In the degenerate case, one list might contain nothing but values completely beyond the end of the other list. In that case, I can immediately find the median of the combined lists because the merge is easy. If it’s not, then with 2 log n operations I can snip off some of both lists. Now, some portion of the low and high ends of my hypothetical merged lists are no longer muddled – I know that those portions contain values from one of the two lists. In fact, I can now see what my goal is: I need to get to the point where the median slot – the position smack in the middle of the hypothetical merged list – is not muddled.

So now I have two sublists of the original lists, which represent the “muddled middle” of the hypothetical merged result. Hmm. I’m not liking this approach, because I’m not lopping off sufficiently big chunks of the problem. Well, they might be big, but I’m not forcing any bigness; I’m just whittling the ends of the lists down, and the rapidity with which the lists get smaller is entirely dependent on the values in the lists. I need to get a little more radical. (I do still like checking to see whether one list lies completely beyond the other, however, at least for now. It’s cheap to do.)

Another thing I can do cheaply is look at the median of one of my lists, and then I can see where it’d go in the other list. If I do that, then I will definitely lop off half of one list. I’ll still have a muddled result, except now I know a little bit more: I now have four lists, not two, and by looking at the combined sizes I’ll know that two of those can be forgotten. Now that’s looking good, because on every iteration I’m throwing away half of one list and at least some of the other. I’ll always pick the larger list to be the one I cut in half of course. Eventually, I’ll get to the point where one of the two lists lies completely beyond the other, and then I’m home free.

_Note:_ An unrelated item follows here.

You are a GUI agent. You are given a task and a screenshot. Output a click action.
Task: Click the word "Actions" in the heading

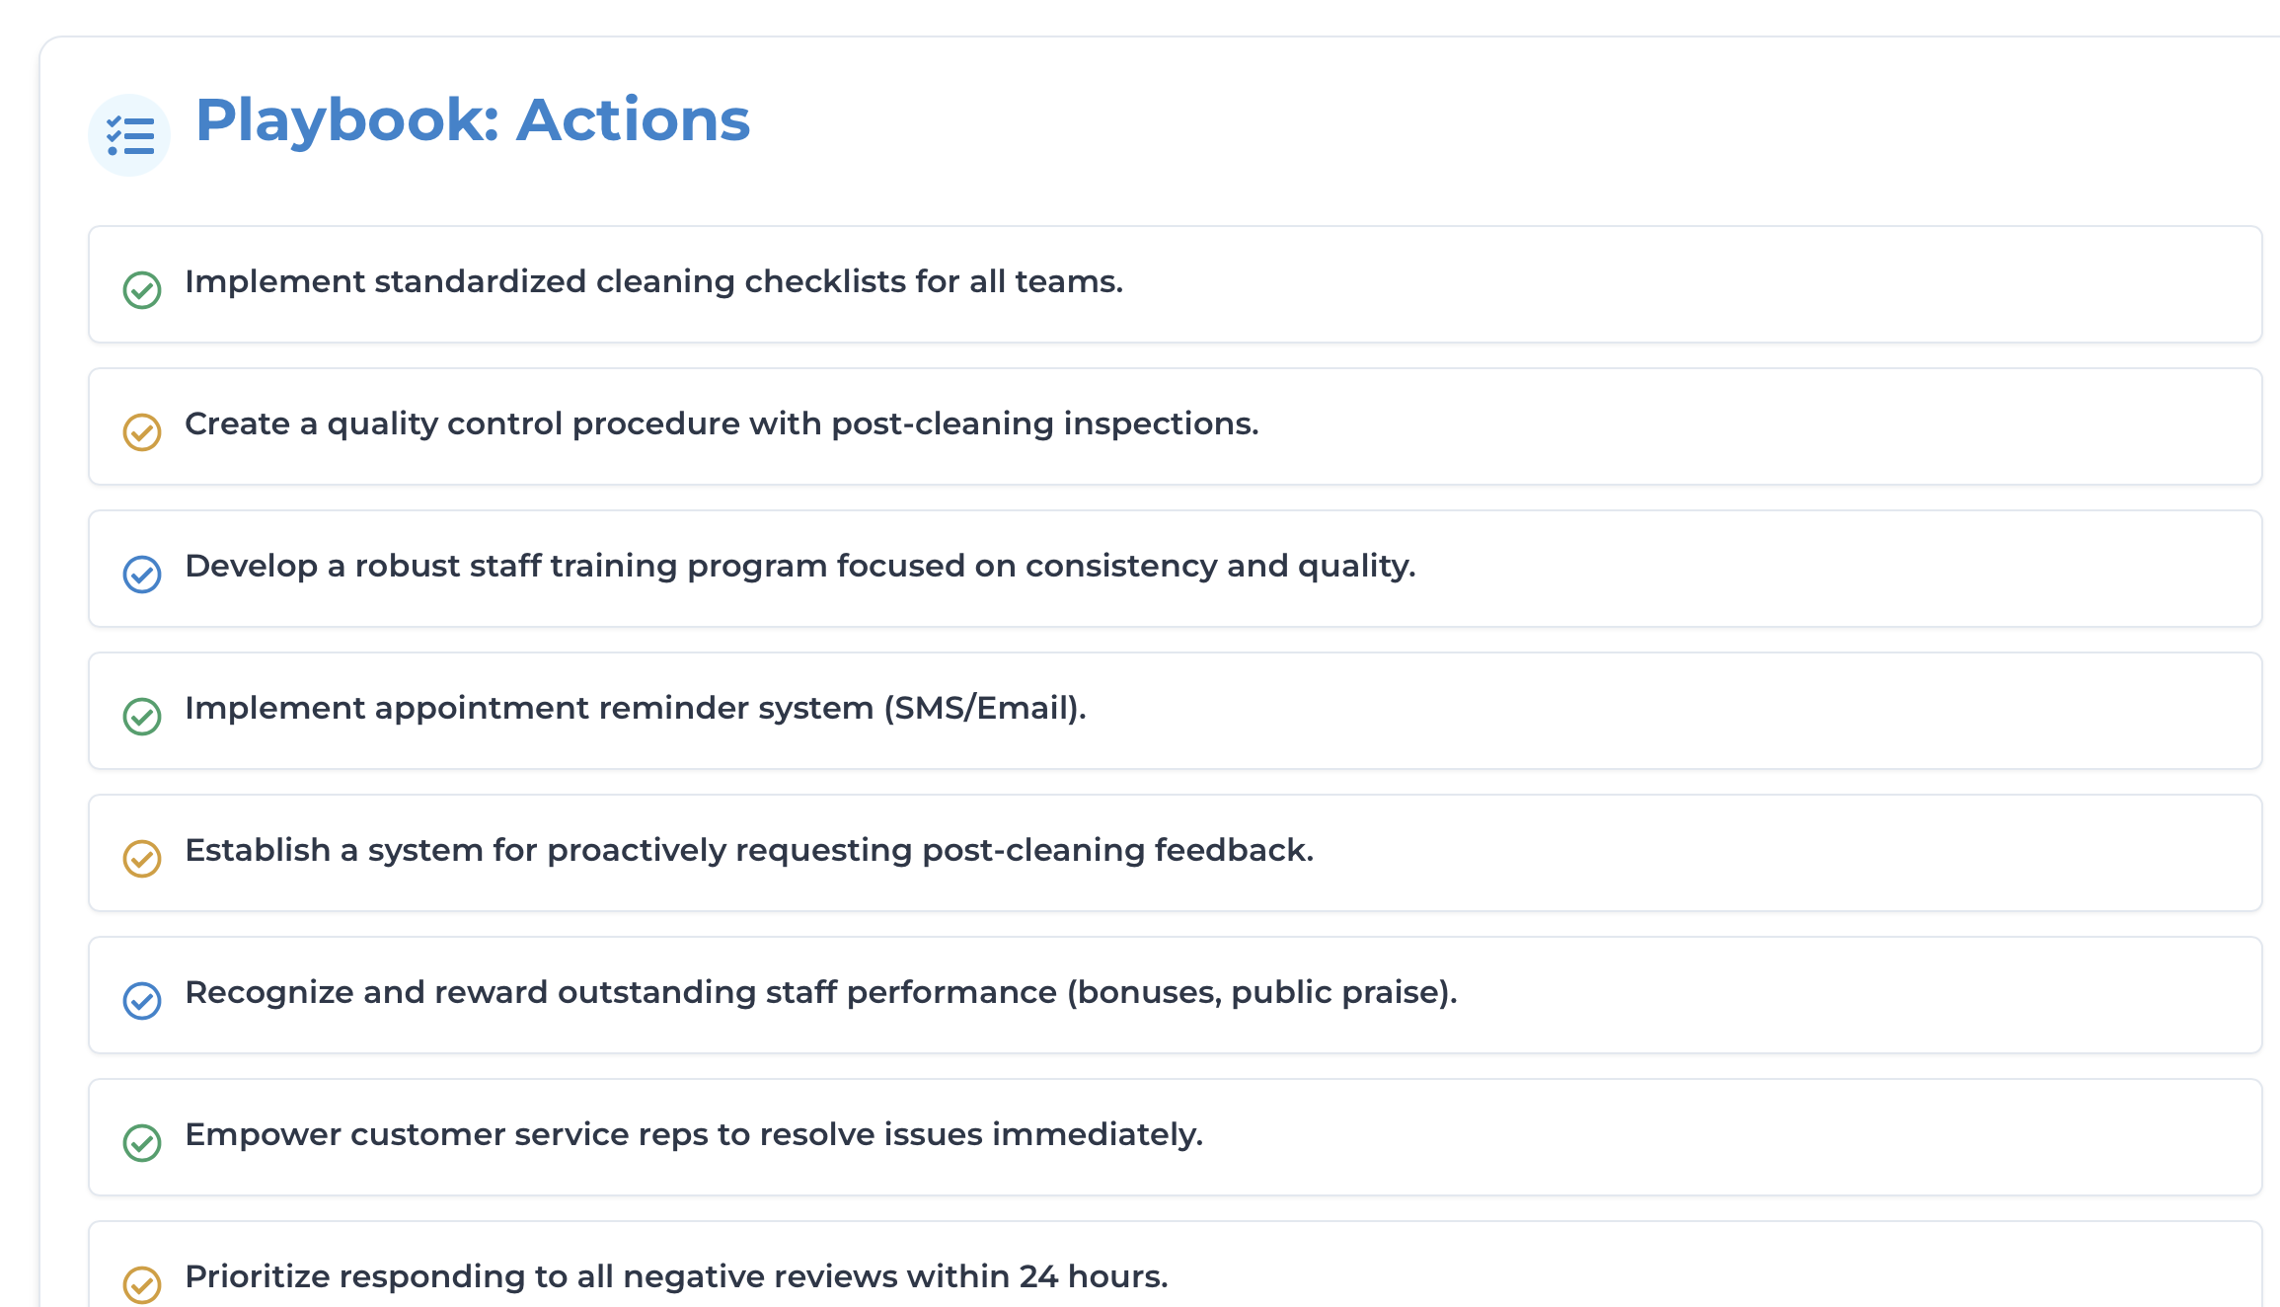pos(633,120)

Coding up something like this makes me feel uncomfortable. I fear “off by one” errors the way some people fear spiders. Sitting here now I can conjure up a vision of working through the day on this stupid thing. I know that I really should try. One thing that’s clear is that it’d be silly to do it in a fun language like Erlang, because it all depends on it being O(1) to look at values in the lists. (Well I guess I could merge two Erlang binaries, treating them as arrays of integers, but compounding my off-by-one fears with the need to essentially code up my own array indexing routines really freaks me out.) I’ll try not to be lazy and do this in Java or something boring like that, at least.

Later…
Well I just checked this blog by a smart person and he does this a totally ‘nuther way. I don’t have enough glucose left in my blood right now to figure out which is better, but I bet his is because he doesn’t have to do any searches. He has a weird definition of the median though in the case of lists with an even number of elements. I’ve always thought that the median value has to actually be in the data set, because otherwise there can be an arbitrary number of median values. I’m no statistician however. It probably makes no difference at all for this problem.

Later still…
I’ve been putting together a model cannon kit whose instructions are basically “glue it together”. My eyes are sore. Anyway, to the extent that I can get a lame approximation to the stuff I wrote above working, I think it’s still interesting. In the case of a significant disparity in list sizes, mine converges really quickly on the median because it chews up the shorter list very quickly. When the lists are pretty dense and about the same size, it takes about log n iterations. I’m not sure how to figure the bounding function – maybe it’s log n but maybe not (I suspect the later but I’m dumb).